Michel Barnier ist zu Gast bei The Global Conversation: Ein "Savoyarde", ein ehemaliger französischer Minister, ein ehemaliger EU-Kommissar und vor allem der Brexit-Chefunterhändler mit Großbritannien. Ein Mann, der mit seinem Team ein historisches Abkommen ausgehandelt hat, das Scheidungsabkommen mit Großbritannien. Das Gespräch wurde am 1. Juli in Lyon geführt.

Tagebuch zum Brexit

Euronews-Reporter Christophe Garach:

Sie haben ein Tagebuch geschrieben, um die Geschichte jener 1600 Tage des Feilschens und der schmutzigen Tricks zu erzählen, in denen Sie mit Ihren britischen Kollegen um eine Einigung gerungen haben. Mit welchem Wort würden sie gut sechs Monate nach dem Ende der Verhandlungen all diese Jahre, die Entmutigung, die Erleichterung, die Sorge, die Verärgerung beschreiben?

Michel Barnier:

Welches Wort charakterisiert nach sechs Monaten die Verhandlung? Ich würde sagen: Hartnäckigkeit und Respekt. Und: Wachsamkeit, denn diese Vereinbarung lohnt sich, wenn sie umgesetzt, wenn sie respektiert wird. Im zweiten Abkommen, das wir für die zukünftigen Beziehungen geschlossen haben, haben beide Seiten Bedenken bezüglich der Fischerei. Und dann der Punkt Irland, wo die Briten versuchen, sich zu distanzieren.

Euronews:

Darüber sprechen wir noch.

Keine schmeichelhaften Porträts

Euronews:

Sie beschreiben eine Reihe von manchmal nicht sehr schmeichelhaften Porträts von Ihren Gesprächspartnern, man spürt, dass sie genervt waren von ihren Lügen, ihren Tiefschlägen, ihrer Art, den wirklichen Fragen auszuweichen.
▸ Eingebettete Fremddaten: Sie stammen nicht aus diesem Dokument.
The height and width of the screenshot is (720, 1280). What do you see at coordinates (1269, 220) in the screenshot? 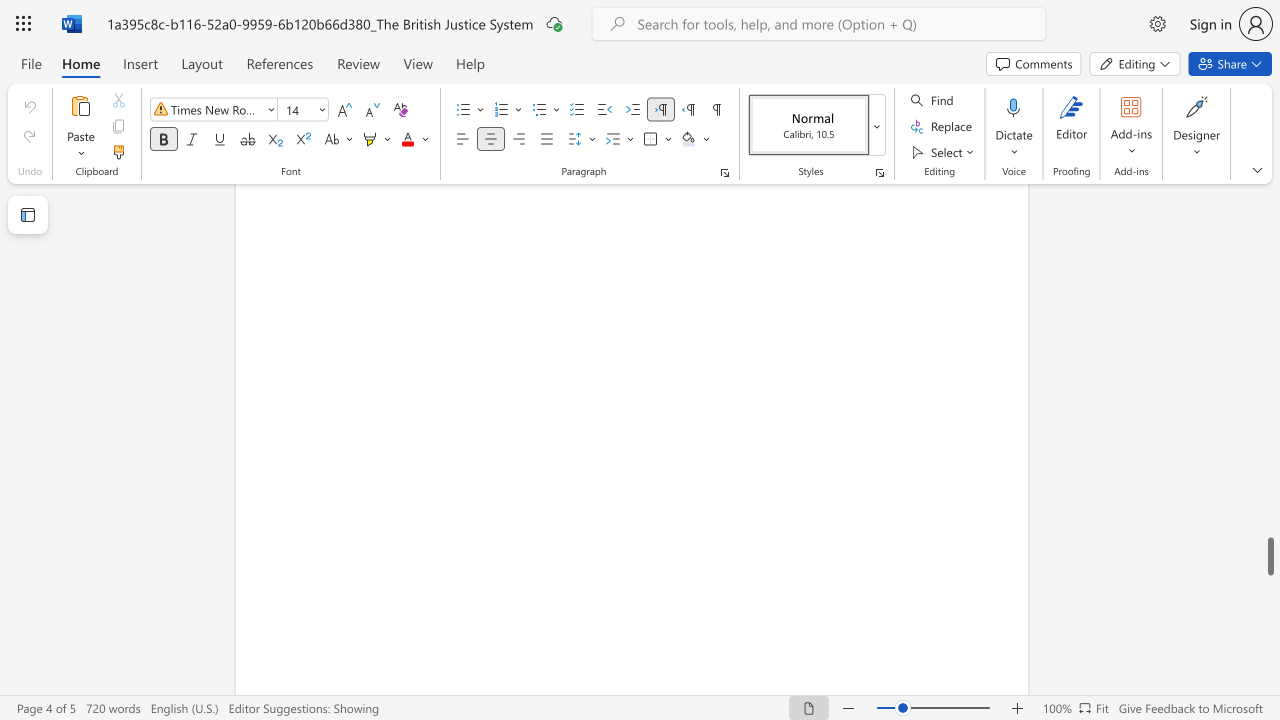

Unter all diesen Porträts, all diesen Persönlichkeiten, die Sie getroffen haben, welche sind die, die sie am schlechtesten in Erinnerung haben?

Michel Barnier:

Lieber spreche ich davon, dass ich zum Beispiel Respekt vor Olly Robbins habe. Er war der europäische Berater von Frau May. Ich habe großen Respekt vor Theresa May selbst, die mutig und hartnäckig war. Und dann höre ich lieber auf, über Leute zu sprechen. Vielleicht haben Sie ja Gelegenheit, das Buch zu lesen.

Euronews:

Bei der Lektüre Ihres Buches mit dem Titel "Die große Illusion - Geheimes Tagebuch des Brexits" gewinnt man tatsächlich den Eindruck, dass nichts zu Ende ist. Dass die Brexit-Bedingungen gerade anfangen sich auszuwirken. Dass man noch abwarten muss. Man weiß, dass es in den vergangenen Wochen bereits Reibungen gab. Wir sprachen über den Wurstkrieg zwischen der Europäischen Union, die Grenzfrage zwischen Nordirland und Irland, über den Hummerkrieg in Jersey mit den französischen Fischern, ist das erst der Anfang?

Michel Barnier:

Es ist der Anfang einer neuen Beziehung mit einem Land, das gegangen ist, das aus der EU austreten wollte. Nicht wir sind es, die gehen, sondern sie haben die Europäische Union und den Binnenmarkt verlassen, und das hatte viele Konsequenzen, die auf britischer Seite nicht gut abgeschätzt oder zumindest nicht gut erklärt worden sind. Ich bin zuversichtlich, dass dieses großartige Land seine Unterschrift respektieren wird, auch wenn es Absichten gibt, die ich nur schwer nachvollziehen kann. Denn wenn man die Dinge ins rechte Licht rückt, ist das Wichtigste für die Briten, eine gute Beziehung zur EU zu entwickeln, einem großen Nachbarn, einem Markt mit 450 Millionen Verbrauchern. Wenn sie ihre Unterschrift infrage stellen würden, wäre das sehr schlecht für das Vertrauen, das wir brauchen.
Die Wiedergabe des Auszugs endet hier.